+++ Input records +++

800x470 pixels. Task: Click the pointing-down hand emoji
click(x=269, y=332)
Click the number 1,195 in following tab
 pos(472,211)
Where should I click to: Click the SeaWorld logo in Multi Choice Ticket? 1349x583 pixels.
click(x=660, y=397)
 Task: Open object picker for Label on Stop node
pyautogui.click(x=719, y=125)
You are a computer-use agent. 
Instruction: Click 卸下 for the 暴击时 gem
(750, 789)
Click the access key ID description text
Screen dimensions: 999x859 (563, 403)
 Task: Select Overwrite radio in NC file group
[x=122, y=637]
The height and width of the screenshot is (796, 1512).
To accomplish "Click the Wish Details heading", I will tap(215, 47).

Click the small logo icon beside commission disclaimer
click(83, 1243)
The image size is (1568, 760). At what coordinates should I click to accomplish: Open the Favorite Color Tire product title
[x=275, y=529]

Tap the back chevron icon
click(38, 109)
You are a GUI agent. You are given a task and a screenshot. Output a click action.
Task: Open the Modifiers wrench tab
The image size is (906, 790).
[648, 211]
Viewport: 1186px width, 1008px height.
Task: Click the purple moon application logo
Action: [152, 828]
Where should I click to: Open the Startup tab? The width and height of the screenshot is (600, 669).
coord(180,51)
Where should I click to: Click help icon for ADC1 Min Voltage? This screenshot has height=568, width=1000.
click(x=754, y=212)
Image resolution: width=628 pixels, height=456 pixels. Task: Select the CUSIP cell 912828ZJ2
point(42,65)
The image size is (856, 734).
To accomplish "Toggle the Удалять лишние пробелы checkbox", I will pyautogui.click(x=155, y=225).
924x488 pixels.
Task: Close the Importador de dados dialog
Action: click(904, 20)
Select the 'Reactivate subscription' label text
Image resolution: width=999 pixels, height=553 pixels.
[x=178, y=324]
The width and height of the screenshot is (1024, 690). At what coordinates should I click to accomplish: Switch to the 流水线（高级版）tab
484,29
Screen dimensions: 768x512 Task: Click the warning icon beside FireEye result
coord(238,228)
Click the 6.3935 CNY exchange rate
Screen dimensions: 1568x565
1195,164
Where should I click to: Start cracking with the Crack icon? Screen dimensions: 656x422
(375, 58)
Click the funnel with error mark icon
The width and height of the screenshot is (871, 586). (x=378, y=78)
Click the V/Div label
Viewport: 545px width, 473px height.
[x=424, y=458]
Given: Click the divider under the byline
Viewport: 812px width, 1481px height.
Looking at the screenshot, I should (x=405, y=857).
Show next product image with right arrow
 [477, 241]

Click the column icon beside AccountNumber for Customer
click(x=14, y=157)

+++

| Task item |
Check the lines above and copy each one that includes "agent".

| Expected output |
You are a computer-use agent. 
You are a GUI agent. You are given a task and a screenshot. Output a click action.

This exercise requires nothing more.